Произошла новая бѣда: грабители и разбойники воровали хлѣба на поляхъ, Онъ изобрѣлъ искусство строить города, крѣпости и замки, чтобы сберегать хлѣбное зерно и хранить его въ безопасности. Случилось, что не находя въ поляхъ хлѣбнаго зерна, онъ услышалъ, что оно спрятано въ городахъ, крѣпостяхъ и замкахъ и обороняется и хранится жителями строже, чѣмъ золотые яблоки Гесперидъ охранялись драконами. Онъ изобрѣлъ искусство брать приступомъ и разрушать крѣпости и замки посредствомъ машинъ и балистическихъ орудій, стѣнобойныхъ тарановъ и катапультъ, и показалъ намъ ихъ образцы, которые были плохо поняты инженерами и архитекторами, учениками Витрувія, какъ намъ это объяснилъ, мессиръ Филиберъ де-Лормъ, великій архитекторъ короля Мегиста {Архитекторъ короля Генриха II, ум. 1677.}. Когда же они перестали быть дѣйствительными, вслѣдствіе злостной утонченности или утонченной злости фортификаторовъ, то онъ изобрѣлъ пушки, полевыя орудія, бомбарды, мортиры, бросающія желѣзные, свинцовые, мѣдные снаряды, которые вѣсятъ болѣе, чѣмъ большія наковальни, посредствомъ страшнаго состава пороха, которому удивилась сама природа и сознала себя побѣжденною искусствомъ. Онъ тутъ превзошелъ искусство Оксидраковъ {Аполлоній Тіанскій, II, 33.}, которые посредствомъ грома, молніи, града, бури побѣждали и истребляли непріятеля въ открытомъ полѣ. Потому что онъ еще ужаснѣе, страшнѣе, демоничнѣе и въ большемъ числѣ избиваетъ, умерщвляетъ людей, еще сильнѣе оглушаетъ ихъ сознаніе и больше разбиваетъ стѣнъ однимъ выстрѣломъ изъ василиска, нежели сто ударовъ молніи.
LXII.
О томъ, какъ Гастеръ изобрѣлъ способы и средства не быть ни пораненымъ, ни задѣтымъ выстрѣломъ изъ пушки.

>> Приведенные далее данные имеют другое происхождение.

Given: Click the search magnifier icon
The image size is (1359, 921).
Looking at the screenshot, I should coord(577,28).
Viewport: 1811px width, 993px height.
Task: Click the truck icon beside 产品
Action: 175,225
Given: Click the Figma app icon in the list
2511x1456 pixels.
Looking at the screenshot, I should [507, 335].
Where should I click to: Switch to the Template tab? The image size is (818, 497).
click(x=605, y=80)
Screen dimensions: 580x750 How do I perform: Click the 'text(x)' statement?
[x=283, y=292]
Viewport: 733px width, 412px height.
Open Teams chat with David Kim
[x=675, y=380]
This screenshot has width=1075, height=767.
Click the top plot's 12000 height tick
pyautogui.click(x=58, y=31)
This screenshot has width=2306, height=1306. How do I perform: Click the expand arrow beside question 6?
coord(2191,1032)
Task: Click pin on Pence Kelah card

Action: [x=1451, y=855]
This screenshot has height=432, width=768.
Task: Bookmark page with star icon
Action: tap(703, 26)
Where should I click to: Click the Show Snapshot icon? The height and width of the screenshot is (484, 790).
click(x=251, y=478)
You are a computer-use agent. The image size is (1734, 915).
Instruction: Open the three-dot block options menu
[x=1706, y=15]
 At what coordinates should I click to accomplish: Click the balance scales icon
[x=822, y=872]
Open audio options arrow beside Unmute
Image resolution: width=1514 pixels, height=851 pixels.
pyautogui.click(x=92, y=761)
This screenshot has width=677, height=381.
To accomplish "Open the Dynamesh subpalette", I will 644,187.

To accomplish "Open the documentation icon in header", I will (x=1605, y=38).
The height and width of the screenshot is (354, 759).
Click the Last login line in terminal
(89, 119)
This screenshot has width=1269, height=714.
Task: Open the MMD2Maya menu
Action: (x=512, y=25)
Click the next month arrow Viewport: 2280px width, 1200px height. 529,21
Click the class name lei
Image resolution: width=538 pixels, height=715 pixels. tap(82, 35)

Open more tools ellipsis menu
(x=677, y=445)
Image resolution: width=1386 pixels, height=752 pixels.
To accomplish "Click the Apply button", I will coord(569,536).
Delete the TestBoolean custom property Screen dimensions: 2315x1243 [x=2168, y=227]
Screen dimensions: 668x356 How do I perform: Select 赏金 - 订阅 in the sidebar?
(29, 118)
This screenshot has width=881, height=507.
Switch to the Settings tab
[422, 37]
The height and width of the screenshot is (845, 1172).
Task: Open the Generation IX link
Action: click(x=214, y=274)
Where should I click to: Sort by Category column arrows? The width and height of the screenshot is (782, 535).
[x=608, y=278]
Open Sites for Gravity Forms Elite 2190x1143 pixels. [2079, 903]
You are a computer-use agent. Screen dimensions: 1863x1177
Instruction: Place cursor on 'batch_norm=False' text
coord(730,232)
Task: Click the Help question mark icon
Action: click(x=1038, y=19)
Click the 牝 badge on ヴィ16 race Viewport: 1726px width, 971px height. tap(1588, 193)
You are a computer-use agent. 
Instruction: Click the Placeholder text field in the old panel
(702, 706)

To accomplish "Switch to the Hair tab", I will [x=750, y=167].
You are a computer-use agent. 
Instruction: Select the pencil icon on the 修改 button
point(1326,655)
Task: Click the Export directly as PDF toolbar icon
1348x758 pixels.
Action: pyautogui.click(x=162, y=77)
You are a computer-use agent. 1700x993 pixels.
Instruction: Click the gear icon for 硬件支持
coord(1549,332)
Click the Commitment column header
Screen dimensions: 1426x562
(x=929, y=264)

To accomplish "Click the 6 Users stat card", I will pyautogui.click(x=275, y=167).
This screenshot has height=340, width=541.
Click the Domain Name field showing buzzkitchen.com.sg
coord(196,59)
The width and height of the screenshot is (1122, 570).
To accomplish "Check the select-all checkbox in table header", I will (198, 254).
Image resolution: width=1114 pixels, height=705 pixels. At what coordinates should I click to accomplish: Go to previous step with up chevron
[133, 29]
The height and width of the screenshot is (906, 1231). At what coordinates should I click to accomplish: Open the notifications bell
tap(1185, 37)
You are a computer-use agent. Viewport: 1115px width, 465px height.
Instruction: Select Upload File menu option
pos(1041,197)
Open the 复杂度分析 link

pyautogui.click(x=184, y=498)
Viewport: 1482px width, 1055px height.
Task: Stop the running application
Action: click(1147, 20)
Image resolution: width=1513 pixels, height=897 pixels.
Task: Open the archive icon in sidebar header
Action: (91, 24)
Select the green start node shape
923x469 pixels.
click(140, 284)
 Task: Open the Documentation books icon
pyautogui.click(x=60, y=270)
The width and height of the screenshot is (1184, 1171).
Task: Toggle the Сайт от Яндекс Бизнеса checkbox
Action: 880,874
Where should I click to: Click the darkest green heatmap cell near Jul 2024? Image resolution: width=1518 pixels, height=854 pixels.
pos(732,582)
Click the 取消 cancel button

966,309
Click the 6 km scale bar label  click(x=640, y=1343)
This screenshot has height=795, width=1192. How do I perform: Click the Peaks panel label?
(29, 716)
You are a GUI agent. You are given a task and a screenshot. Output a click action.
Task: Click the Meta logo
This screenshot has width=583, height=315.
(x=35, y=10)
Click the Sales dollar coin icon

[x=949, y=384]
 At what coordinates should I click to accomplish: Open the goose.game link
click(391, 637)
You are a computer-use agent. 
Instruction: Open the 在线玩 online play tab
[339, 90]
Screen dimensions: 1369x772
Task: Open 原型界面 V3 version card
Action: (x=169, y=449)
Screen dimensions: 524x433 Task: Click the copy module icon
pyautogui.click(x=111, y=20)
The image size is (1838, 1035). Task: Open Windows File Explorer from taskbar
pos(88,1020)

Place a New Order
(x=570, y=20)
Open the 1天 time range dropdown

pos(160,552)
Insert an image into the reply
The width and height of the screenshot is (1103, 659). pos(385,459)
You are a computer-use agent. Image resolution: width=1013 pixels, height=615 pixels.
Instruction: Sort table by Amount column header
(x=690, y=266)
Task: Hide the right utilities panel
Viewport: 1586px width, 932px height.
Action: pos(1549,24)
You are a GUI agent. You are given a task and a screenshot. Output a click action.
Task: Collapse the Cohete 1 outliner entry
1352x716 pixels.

Но вотъ случилось, что Гастеръ, пряча хлѣбное зерно по крѣпостямъ, самъ былъ осажденъ непріятелемъ. Крѣпости его были разрушены проклятой адской машиной, хлѣбное зерно и хлѣбъ отняты и разсѣяны титанической силой. Тогда онъ изобрѣлъ способы и средства такъ охранять свои стѣны и бастіоны отъ канонады, чтобы ядра ихъ не касались, а оставались въ воздухѣ, или же, коснувшись, не причиняли вреда ни укрѣпленіямъ, ни ихъ защитникамъ. Съ этою цѣлью имъ были уже приняты превосходныя мѣры, и онъ показалъ намъ ихъ на опытѣ, которымъ съ тѣхъ поръ воспользовался Фронтонъ и въ настоящее время имъ пользуются при своихъ мирныхъ занятіяхъ и играхъ Телемиты. Въ чемъ состоялъ опытъ, слѣдуетъ ниже, и надѣюсь, что отнынѣ вы скорѣе повѣрите тому, что говорилъ Плутархъ о своемъ опытѣ: Когда стадо козъ бѣжитъ со всѣхъ ногъ, то положите вѣточку репейника въ глотку послѣдней козы въ стадѣ, и все стадо внезапно остановится.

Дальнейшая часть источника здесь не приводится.